# Stone basin



## steeley (Mar 29, 2012)

I think this is very cool inset hotel pan and looks pretty easy to build.

stole this from a freehand sharpener in LA.





[/IMG]


----------



## wenus2 (Mar 29, 2012)

That is cool. 
What is on the right of the pan, is that for stone storage?


----------



## Deckhand (Mar 29, 2012)

That is cool. Don't have a wood shop. Would definitely buy that. Was that from Jon?


----------



## steeley (Mar 29, 2012)

I think that could be storage or just a place to let your knifes hang out.
No not from Jon . and i don't think anybody sells them but it would be steady not to much splish splash from the pan.


----------



## Deckhand (Mar 29, 2012)

steeley said:


> I think that could be storage or just a place to let your knifes hang out.
> No not from Jon . and i don't think anybody sells them but it would be steady not to much splish splash from the pan.



Congratulations. Nice acquisition. If it ever has an available twin let me know:biggrin:


----------



## steeley (Mar 29, 2012)

Well i have to build one first.
the guy that made it is Santa Monica knife sharpening owner and is on his site he referred to Jon ,so a pretty nice guy.


----------



## steeley (Mar 29, 2012)

http://atomicmike.com/2011/09/honing-in/

and for the more advanced wood worker.




[/IMG]




[/IMG]


----------



## Deckhand (Mar 29, 2012)

steeley said:


> Well i have to build one first.
> the guy that made it is Santa Monica knife sharpening owner and is on his site he referred to Jon ,so a pretty nice guy.



Found the pic on the Magnus blog. It is a great design. Let me know if you build one. 
Seems like a nice guy, but does he talk to you the way Eamon does:biggrin:


----------



## Deckhand (Mar 29, 2012)

steeley said:


> http://atomicmike.com/2011/09/honing-in/
> 
> and for the more advanced wood worker.
> 
> ...



Not only an advanced wood worker, but Japanese taste. My family has original stone lanterns and dripping basins, even had a boar scarer set up for awhile.

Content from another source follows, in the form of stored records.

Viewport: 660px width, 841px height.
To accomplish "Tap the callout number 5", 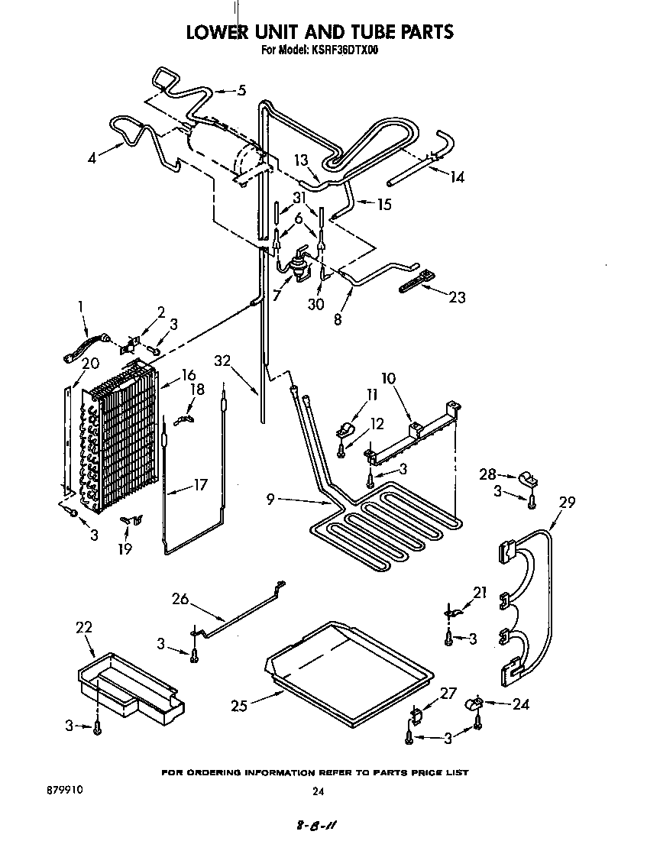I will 241,90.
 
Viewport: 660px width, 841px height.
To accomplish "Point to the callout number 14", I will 457,177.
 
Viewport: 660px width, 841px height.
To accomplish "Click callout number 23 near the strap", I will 457,298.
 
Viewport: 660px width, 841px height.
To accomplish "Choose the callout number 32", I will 222,361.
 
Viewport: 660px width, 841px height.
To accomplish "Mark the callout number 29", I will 567,503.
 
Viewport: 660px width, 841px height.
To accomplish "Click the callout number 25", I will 239,707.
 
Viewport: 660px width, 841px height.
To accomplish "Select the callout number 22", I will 84,627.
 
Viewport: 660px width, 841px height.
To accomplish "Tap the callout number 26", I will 180,599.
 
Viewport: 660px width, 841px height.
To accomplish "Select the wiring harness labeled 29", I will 527,603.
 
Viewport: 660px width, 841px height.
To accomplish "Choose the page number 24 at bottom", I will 319,792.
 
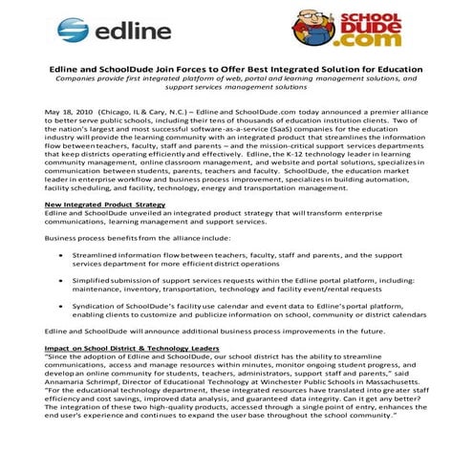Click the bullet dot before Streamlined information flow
pyautogui.click(x=64, y=256)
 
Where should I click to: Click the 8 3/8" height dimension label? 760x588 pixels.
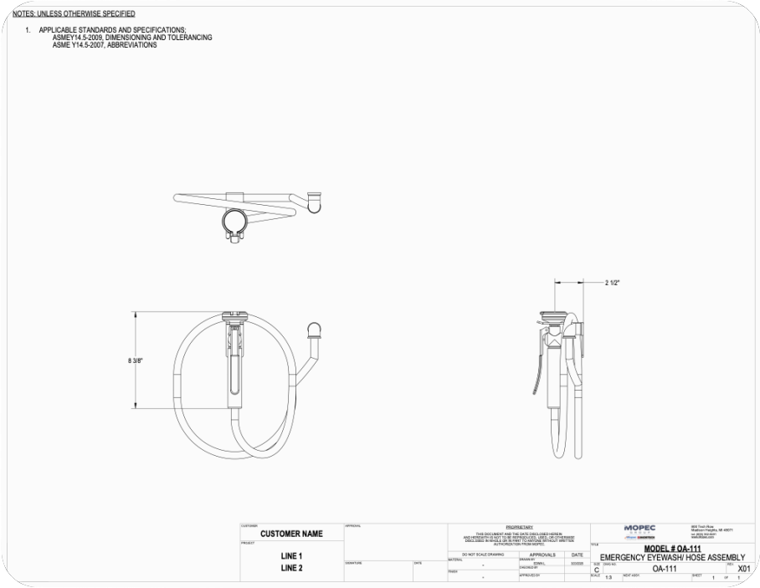tap(136, 360)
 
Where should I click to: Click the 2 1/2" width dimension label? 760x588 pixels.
tap(613, 283)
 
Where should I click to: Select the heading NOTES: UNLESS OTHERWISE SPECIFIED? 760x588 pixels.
tap(74, 14)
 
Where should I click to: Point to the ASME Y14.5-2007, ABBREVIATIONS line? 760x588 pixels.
tap(105, 45)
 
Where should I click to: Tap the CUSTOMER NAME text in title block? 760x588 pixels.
tap(291, 534)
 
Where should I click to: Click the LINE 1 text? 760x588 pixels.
tap(291, 555)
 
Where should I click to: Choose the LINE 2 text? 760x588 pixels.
tap(291, 568)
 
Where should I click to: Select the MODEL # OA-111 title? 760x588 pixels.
tap(672, 549)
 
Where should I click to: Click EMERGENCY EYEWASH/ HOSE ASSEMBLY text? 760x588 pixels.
tap(672, 557)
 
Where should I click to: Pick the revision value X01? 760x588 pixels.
tap(743, 569)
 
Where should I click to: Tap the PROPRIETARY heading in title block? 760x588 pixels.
tap(519, 527)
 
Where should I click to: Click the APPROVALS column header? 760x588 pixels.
tap(542, 555)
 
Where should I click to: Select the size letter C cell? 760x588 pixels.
tap(597, 570)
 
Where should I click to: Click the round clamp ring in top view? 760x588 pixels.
tap(234, 221)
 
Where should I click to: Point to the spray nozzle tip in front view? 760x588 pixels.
tap(315, 328)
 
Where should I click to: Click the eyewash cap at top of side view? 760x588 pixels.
tap(553, 315)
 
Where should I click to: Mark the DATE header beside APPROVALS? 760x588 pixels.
tap(578, 555)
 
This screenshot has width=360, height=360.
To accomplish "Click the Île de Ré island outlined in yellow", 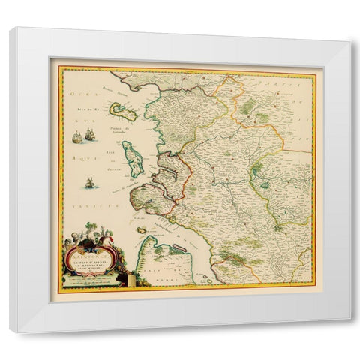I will click(x=120, y=111).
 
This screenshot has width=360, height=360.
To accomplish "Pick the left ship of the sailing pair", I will click(x=77, y=136).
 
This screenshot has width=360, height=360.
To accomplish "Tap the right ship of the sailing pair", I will click(x=90, y=134).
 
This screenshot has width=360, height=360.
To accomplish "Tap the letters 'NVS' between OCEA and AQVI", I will click(x=76, y=126).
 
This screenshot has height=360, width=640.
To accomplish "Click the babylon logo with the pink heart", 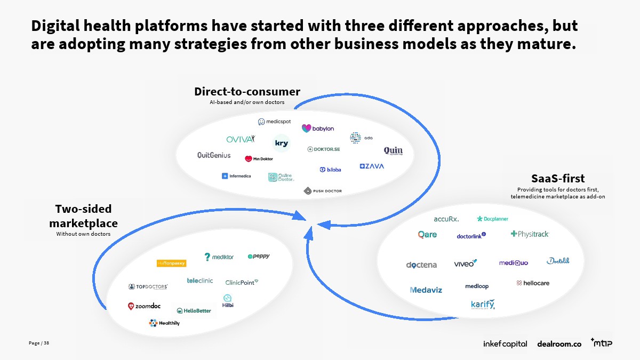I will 318,129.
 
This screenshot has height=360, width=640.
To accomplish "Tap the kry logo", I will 281,143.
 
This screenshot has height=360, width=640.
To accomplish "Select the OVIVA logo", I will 241,139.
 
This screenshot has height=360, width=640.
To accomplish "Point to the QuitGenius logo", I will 214,155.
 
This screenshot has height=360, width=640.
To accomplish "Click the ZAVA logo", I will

Have to love the bamboo for the faucet.


----------



## Schtoo (Mar 29, 2012)

Now why didn't I make one of them when I was on the tools?

Oh yeah, too busy trying to make money... 

(And the rickety old sink with running water was perfectly adequate!)

I'm too far away and too busy with other stuff (trying to make money) to make anything like that, even the little one. Although it'd be easy to do a flatpack kit since it's just a simple box.

Who makes the chopping boards? Might be a handy little gadget to add to the product line up. 


Stu.


----------



## Mike Davis (Mar 29, 2012)

steeley said:


> I think this is very cool inset hotel pan and looks pretty easy to build.
> 
> stole this from a freehand sharpener in LA.
> 
> ...


Totally going to build one of these this weekend....But i think i will install a drain lol.


----------



## steeley (Mar 29, 2012)

A drain would be nice so don't have to lug around the hotel pan and maybe cut away on the side so you can take the pan out easier .


----------



## Eamon Burke (Mar 29, 2012)

Oh cool, a new project for me. I see it, now I need it!


----------